首先,我認爲這是在本教程的一個錯字上http://www.nltk.org/book/ch06.html
詞表語料庫不能像一個列表訪問。
>>> from nltk.corpus import names
>>> names[:5]
Traceback (most recent call last):
File "<stdin>", line 1, in <module>
TypeError: 'LazyCorpusLoader' object has no attribute '__getitem__'
>>> names.words()[:5]
[u'Abagael', u'Abagail', u'Abbe', u'Abbey', u'Abbi']
下一頁在這裏看到的是什麼呢apply_features
(https://github.com/nltk/nltk/blob/develop/nltk/classify/util.py#L28)。
基本上,給定[('input_1', 'label_1'), ...('input_N', 'label_N')]

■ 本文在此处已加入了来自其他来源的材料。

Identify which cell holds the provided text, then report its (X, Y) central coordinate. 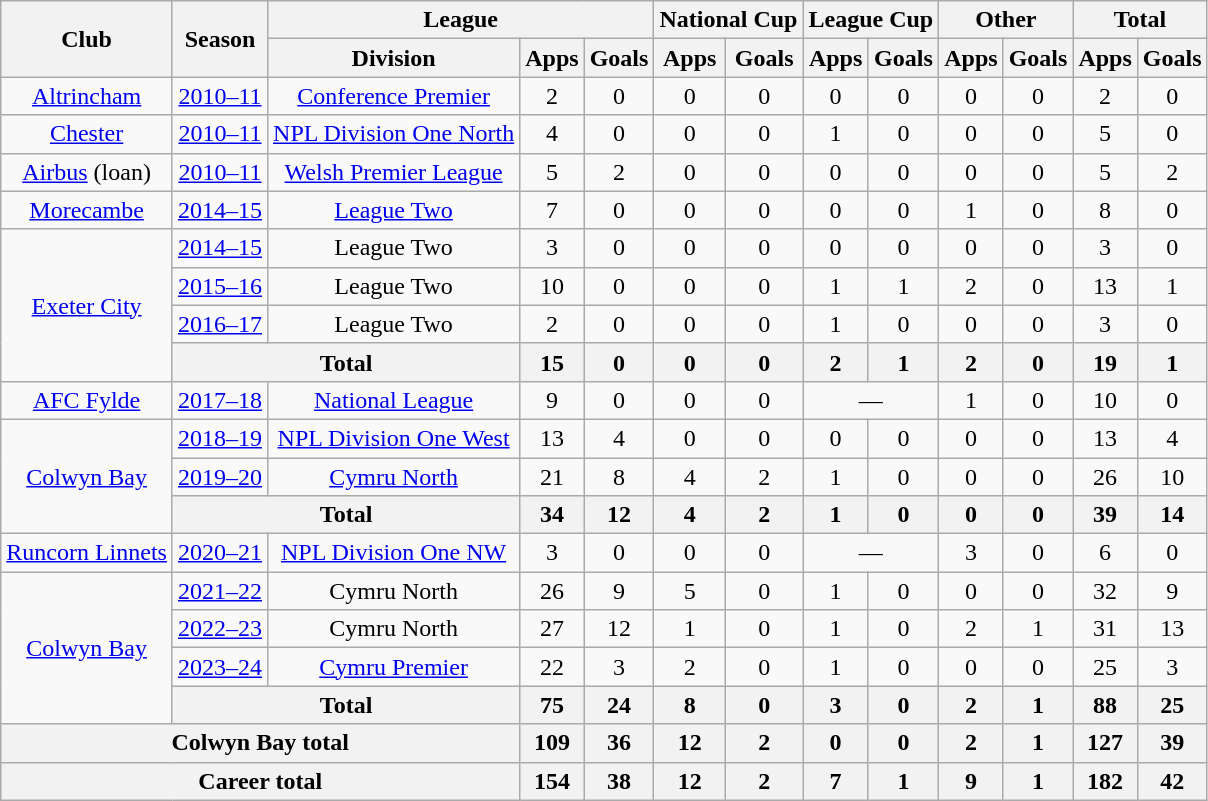
Altrincham (87, 96)
34 (552, 515)
14 (1172, 515)
NPL Division One NW (394, 553)
League (461, 20)
NPL Division One West (394, 438)
127 (1105, 743)
21 (552, 477)
Airbus (loan) (87, 172)
24 (619, 705)
182 (1105, 781)
38 (619, 781)
2020–21 (220, 553)
Conference Premier (394, 96)
Chester (87, 134)
31 (1105, 629)
Career total (260, 781)
36 (619, 743)
AFC Fylde (87, 400)
2015–16 (220, 286)
42 (1172, 781)
National Cup (728, 20)
2017–18 (220, 400)
Cymru Premier (394, 667)
League Cup (871, 20)
Runcorn Linnets (87, 553)
32 (1105, 591)
19 (1105, 362)
2019–20 (220, 477)
Welsh Premier League (394, 172)
2021–22 (220, 591)
NPL Division One North (394, 134)
Morecambe (87, 210)
6 (1105, 553)
Season (220, 39)
Other (1006, 20)
75 (552, 705)
15 (552, 362)
27 (552, 629)
2016–17 (220, 324)
88 (1105, 705)
Division (394, 58)
22 (552, 667)
2018–19 (220, 438)
National League (394, 400)
Club (87, 39)
109 (552, 743)
2022–23 (220, 629)
154 (552, 781)
2023–24 (220, 667)
Exeter City (87, 305)
Colwyn Bay total (260, 743)
Pinpoint the cell where the given text exists, returning its [X, Y] midpoint coordinate. 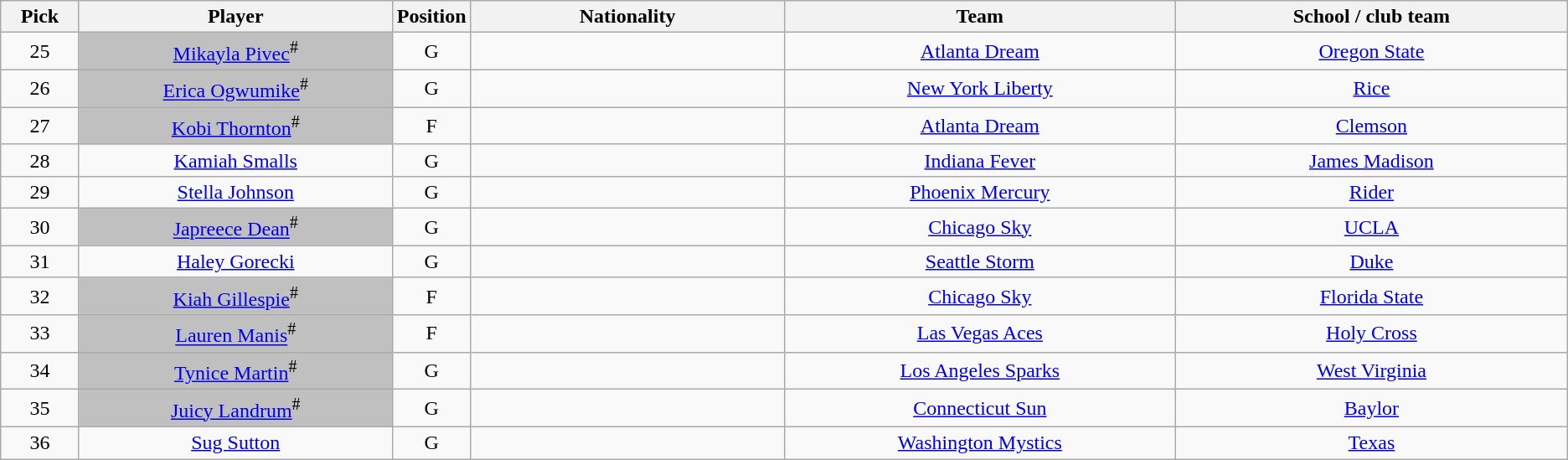
Connecticut Sun [980, 409]
Pick [40, 17]
Team [980, 17]
Japreece Dean# [235, 228]
James Madison [1372, 160]
New York Liberty [980, 89]
School / club team [1372, 17]
31 [40, 261]
Duke [1372, 261]
Tynice Martin# [235, 370]
Indiana Fever [980, 160]
Kiah Gillespie# [235, 297]
27 [40, 126]
Las Vegas Aces [980, 333]
Holy Cross [1372, 333]
Washington Mystics [980, 442]
Sug Sutton [235, 442]
UCLA [1372, 228]
33 [40, 333]
Baylor [1372, 409]
Oregon State [1372, 52]
Player [235, 17]
35 [40, 409]
29 [40, 193]
Phoenix Mercury [980, 193]
28 [40, 160]
Seattle Storm [980, 261]
Nationality [627, 17]
Juicy Landrum# [235, 409]
Texas [1372, 442]
Lauren Manis# [235, 333]
25 [40, 52]
34 [40, 370]
Los Angeles Sparks [980, 370]
Clemson [1372, 126]
Rice [1372, 89]
32 [40, 297]
26 [40, 89]
Mikayla Pivec# [235, 52]
Rider [1372, 193]
Stella Johnson [235, 193]
Kobi Thornton# [235, 126]
West Virginia [1372, 370]
30 [40, 228]
Kamiah Smalls [235, 160]
Florida State [1372, 297]
Erica Ogwumike# [235, 89]
Position [431, 17]
Haley Gorecki [235, 261]
36 [40, 442]
Locate the cell with the specified text and output its (x, y) center coordinate. 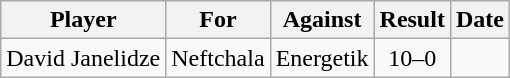
For (218, 20)
Player (84, 20)
Result (412, 20)
Energetik (322, 58)
Against (322, 20)
Date (480, 20)
10–0 (412, 58)
David Janelidze (84, 58)
Neftchala (218, 58)
Return (X, Y) of the center of cell containing provided text 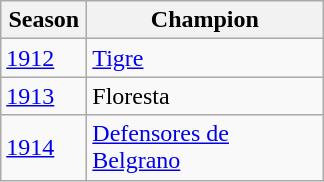
1914 (44, 148)
Tigre (205, 58)
Champion (205, 20)
1912 (44, 58)
Floresta (205, 96)
Defensores de Belgrano (205, 148)
1913 (44, 96)
Season (44, 20)
Detect which cell encompasses the target text, then output its [x, y] center coordinate. 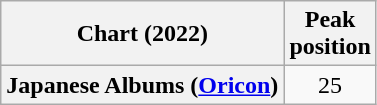
Peakposition [330, 34]
25 [330, 85]
Japanese Albums (Oricon) [142, 85]
Chart (2022) [142, 34]
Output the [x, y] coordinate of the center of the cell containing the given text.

的元組列表,它返回[(feature_func(tok), label) for (tok, label) in toks]
。例如。
# To get the input list of tuples for apply_features, we do this:
>>> [(word,'female') for word in names.words('female.txt')[:10]]
[(u'Abagael', 'female'), (u'Abagail', 'female'), (u'Abbe', 'female'), (u'Abbey', 'female'), (u'Abbi', 'female'), (u'Abbie', 'female'), (u'Abby', 'female'), (u'Abigael', 'female'), (u'Abigail', 'female'), (u'Abigale', 'female')]
# Let's get 250 from female and 250 from male names.
>>> train_female = [(word,'female') for word in names.words('female.txt')[:250]]
>>> train_male = [(word,'male') for word in names.words('male.txt')[:250]]
>>> train_data = train_female + train_male
>>> apply_features(gender_features, train_data)
[({'last_letter': u'l'}, 'female'), ({'last_letter': u'l'}, 'female'), ...]
完整的代碼,以獲得Naivebayes在NLTK工作的名稱文集:
from nltk.corpus import names
from nltk.classify import apply_features, NaiveBayesClassifier
def gender_features(word):
return {'last_letter': word[-1]}
train_female = [(word,'female') for word in names.words('female.txt')[:250]]
train_male = [(word,'male') for word in names.words('male.txt')[:250]]
train_data = train_female + train_male
train_set = apply_features(gender_features, train_data)
# Do like wise for the test set.
'''
test_female = [(word,'female') for word in names.words('female.txt')[250:]]
test_male = [(word,'male') for word in names.words('male.txt')[250:]]
test_data = test_female + test_male
test_set = apply_features(gender_features, test_data)
'''
classifier = NaiveBayesClassifier.train(train_set)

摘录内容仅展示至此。